ASSIGNMENT> Of the lines listed below, return exactly those that run from the line containing "Image resolution: width=294, height=2576." through the line containing "Каталог (524, 89)", both included.

DATASET EXTRACT>

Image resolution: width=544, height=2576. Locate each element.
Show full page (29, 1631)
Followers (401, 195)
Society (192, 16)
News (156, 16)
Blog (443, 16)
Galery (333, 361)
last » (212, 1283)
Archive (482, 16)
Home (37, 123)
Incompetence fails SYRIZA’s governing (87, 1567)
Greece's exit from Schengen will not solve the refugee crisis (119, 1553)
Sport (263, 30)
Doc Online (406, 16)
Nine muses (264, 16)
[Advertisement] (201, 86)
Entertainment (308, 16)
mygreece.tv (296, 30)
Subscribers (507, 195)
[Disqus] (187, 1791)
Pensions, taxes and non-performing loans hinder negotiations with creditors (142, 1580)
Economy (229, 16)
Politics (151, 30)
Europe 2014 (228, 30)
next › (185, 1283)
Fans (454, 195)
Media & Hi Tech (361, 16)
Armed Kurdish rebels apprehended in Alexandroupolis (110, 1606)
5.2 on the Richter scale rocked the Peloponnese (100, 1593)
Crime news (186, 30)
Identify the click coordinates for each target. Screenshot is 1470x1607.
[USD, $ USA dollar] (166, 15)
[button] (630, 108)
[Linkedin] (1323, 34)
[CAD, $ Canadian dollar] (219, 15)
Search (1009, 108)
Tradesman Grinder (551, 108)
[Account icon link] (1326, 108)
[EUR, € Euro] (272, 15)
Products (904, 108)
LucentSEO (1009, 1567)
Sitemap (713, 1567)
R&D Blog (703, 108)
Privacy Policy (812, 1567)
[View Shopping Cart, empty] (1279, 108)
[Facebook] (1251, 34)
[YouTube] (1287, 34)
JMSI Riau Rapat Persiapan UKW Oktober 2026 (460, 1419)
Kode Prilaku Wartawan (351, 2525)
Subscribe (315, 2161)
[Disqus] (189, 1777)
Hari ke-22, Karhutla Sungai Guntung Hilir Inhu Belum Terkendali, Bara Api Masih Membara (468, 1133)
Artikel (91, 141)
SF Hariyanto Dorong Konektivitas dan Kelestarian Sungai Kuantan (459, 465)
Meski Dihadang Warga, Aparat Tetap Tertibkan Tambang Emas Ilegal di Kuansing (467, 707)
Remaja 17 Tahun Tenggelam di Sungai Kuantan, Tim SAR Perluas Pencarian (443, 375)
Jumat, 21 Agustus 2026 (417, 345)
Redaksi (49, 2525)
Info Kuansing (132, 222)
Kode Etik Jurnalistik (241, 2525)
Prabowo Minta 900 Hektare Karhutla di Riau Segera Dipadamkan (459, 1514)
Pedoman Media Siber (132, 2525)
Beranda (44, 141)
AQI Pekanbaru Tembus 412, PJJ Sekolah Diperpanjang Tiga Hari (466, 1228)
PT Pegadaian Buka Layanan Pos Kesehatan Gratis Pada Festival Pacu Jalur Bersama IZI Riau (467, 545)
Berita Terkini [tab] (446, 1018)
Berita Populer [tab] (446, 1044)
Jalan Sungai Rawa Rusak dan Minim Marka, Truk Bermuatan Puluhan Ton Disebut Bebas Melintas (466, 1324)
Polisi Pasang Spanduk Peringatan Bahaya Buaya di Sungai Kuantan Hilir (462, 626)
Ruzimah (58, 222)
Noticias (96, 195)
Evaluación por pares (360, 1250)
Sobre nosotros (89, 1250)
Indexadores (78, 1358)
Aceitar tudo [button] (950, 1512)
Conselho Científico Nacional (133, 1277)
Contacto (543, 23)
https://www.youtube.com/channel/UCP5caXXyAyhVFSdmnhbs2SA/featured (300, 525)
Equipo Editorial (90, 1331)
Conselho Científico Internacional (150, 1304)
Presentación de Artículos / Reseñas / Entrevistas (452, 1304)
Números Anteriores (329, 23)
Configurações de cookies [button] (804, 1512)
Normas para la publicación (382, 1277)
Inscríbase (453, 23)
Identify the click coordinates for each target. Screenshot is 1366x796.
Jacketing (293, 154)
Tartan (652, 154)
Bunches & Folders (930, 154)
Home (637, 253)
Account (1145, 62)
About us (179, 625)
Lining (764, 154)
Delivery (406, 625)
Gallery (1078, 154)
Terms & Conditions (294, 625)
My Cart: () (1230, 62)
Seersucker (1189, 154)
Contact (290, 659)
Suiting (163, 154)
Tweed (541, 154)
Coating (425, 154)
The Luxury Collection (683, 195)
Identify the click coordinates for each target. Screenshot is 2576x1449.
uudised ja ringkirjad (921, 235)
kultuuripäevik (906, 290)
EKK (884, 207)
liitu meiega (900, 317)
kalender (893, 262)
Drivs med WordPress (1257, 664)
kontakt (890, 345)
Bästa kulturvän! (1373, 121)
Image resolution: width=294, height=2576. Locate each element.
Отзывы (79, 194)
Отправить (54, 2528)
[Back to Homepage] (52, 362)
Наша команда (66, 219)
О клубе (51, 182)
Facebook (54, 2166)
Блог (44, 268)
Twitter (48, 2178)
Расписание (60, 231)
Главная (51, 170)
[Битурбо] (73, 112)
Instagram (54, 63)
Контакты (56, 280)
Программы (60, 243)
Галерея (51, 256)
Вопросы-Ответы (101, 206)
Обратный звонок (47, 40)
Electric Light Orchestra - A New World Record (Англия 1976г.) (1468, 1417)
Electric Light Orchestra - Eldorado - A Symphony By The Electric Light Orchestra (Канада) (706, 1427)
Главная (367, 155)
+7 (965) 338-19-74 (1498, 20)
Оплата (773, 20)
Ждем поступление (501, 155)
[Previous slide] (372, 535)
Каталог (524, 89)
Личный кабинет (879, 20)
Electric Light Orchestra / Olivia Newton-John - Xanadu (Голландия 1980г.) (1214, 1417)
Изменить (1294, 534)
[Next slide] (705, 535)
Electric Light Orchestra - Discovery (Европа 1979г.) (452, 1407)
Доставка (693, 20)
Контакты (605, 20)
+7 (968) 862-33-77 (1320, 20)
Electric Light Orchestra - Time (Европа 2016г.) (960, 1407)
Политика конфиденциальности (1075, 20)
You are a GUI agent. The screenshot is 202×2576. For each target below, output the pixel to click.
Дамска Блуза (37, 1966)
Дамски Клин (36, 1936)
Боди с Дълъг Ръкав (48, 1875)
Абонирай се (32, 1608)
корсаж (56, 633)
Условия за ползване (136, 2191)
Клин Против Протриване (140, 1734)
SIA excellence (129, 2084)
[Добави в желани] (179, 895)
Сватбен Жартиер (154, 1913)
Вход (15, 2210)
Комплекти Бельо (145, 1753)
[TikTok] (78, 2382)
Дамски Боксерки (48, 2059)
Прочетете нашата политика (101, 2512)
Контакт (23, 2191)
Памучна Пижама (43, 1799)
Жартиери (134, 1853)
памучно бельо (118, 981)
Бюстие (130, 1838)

SOLUTION FOR THIS PROBLEM>
Image resolution: width=294, height=2576. Locate each element.
Отзывы (79, 194)
Отправить (54, 2528)
[Back to Homepage] (52, 362)
Наша команда (66, 219)
О клубе (51, 182)
Facebook (54, 2166)
Блог (44, 268)
Twitter (48, 2178)
Расписание (60, 231)
Главная (51, 170)
[Битурбо] (73, 112)
Instagram (54, 63)
Контакты (56, 280)
Программы (60, 243)
Галерея (51, 256)
Вопросы-Ответы (101, 206)
Обратный звонок (47, 40)
Electric Light Orchestra - A New World Record (Англия 1976г.) (1468, 1417)
Electric Light Orchestra - Eldorado - A Symphony By The Electric Light Orchestra (Канада) (706, 1427)
Главная (367, 155)
+7 (965) 338-19-74 (1498, 20)
Оплата (773, 20)
Ждем поступление (501, 155)
[Previous slide] (372, 535)
Каталог (524, 89)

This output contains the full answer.